### Exercício proposto A
No excerto do acórdão, por quem foi interposto o recurso de apelação?
### Exercício proposto B
No excerto do acórdão, substitua "sociedade" por "empresa" e reescreva o trecho de "O acórdão recorrido" a "extinção da sociedade.".
### Exercício proposto C
Prossiga a redação do excerto do acórdão a partir da última frase apresentada.

::: Excerto da página

O acórdão recorrido julgou procedente o recurso de apelação interposto pelo executado e, em consequência, revogou a sentença da 1ª instância, julgando procedentes os embargos de executado e extinta a execução.

Para o efeito, desenvolveu-se a seguinte argumentação:

«Como se escreveu acima, a primeira questão suscitada pelo recurso é a de saber se os documentos que servem de base à execução contêm o reconhecimento de uma dívida, tal como está previsto no n.º 1 do artigo 458.º do Código Civil.

Segundo o recorrente, os documentos devem ser interpretados com o sentido de uma aprovação da deliberação da dissolução da sociedade e, quando muito, com o sentido de uma assunção, nos termos legais, das dívidas que subsistissem apos a extinção da sociedade.

::::::
::: Informação extraída

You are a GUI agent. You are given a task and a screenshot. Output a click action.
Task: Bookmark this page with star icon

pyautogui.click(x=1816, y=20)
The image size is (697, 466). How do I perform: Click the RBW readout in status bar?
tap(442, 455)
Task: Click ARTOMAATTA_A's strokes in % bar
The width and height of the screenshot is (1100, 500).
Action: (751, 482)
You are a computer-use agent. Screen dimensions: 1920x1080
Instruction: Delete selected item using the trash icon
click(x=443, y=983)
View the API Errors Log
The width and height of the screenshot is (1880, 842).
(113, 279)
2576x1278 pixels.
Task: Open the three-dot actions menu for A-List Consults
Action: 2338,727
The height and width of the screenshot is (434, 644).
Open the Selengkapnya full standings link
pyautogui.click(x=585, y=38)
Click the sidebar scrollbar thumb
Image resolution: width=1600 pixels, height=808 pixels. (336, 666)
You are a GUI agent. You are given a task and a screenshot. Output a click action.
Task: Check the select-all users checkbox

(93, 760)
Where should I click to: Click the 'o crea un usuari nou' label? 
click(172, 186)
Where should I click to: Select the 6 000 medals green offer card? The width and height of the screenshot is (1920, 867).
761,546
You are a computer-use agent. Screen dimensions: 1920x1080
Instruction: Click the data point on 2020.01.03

::::::

### Resposta da tarefa A
Pelo executado.

### Resposta da tarefa B
O acórdão recorrido julgou procedente o recurso de apelação interposto pelo executado e, em consequência, revogou a sentença da 1ª instância, julgando procedentes os embargos de executado e extinta a execução.

Para o efeito, desenvolveu-se a seguinte argumentação:

«Como se escreveu acima, a primeira questão suscitada pelo recurso é a de saber se os documentos que servem de base à execução contêm o reconhecimento de uma dívida, tal como está previsto no n.º 1 do artigo 458.º do Código Civil.

Segundo o recorrente, os documentos devem ser interpretados com o sentido de uma aprovação da deliberação da dissolução da empresa e, quando muito, com o sentido de uma assunção, nos termos legais, das dívidas que subsistissem apos a extinção da empresa.

### Resposta da tarefa C
Pelas razões a seguir expostas, entendemos que o relatório e contas de gestão da dissolução/liquidação, na parte em que os gerentes da sociedade CC [gerentes que também são sócios da sociedade] declararam que “passaram para a responsabilidade dos sócios as seguintes dívidas: BB, Lda …. 65 000,00€”, contém o reconhecimento de uma dívida, subsumível à previsão do n.º 1 do artigo 458.º do Código Civil.

A interpretação de declarações que constem de documento obedece ao n.º 1 do artigo 236.º e aos n.ºs 1 e 2 do artigo 238.º, ambos do Código Civil. Assim:
1. Por aplicação da norma do n.º 1 do artigo 236.º, a declaração negocial vale com o sentido que um declaratário normal colocado na posição do real declaratário, possa deduzir do comportamento do declarante, salvo se este não puder razoavelmente contar com ele;
2. Por aplicação do n.º 1 do artigo 238.º, a declaração não pode valer com um sentido que não tenha um mínimo de correspondência no texto do respectivo documento, ainda que imperfeitamente expresso;
3. Por aplicação do n.º 3, o sentido que não tenha um mínimo de correspondência no texto do respectivo documento pode, todavia, valer, se corresponder à vontade real das partes e as razões determinantes da forma do negócio se não opuserem a essa validade.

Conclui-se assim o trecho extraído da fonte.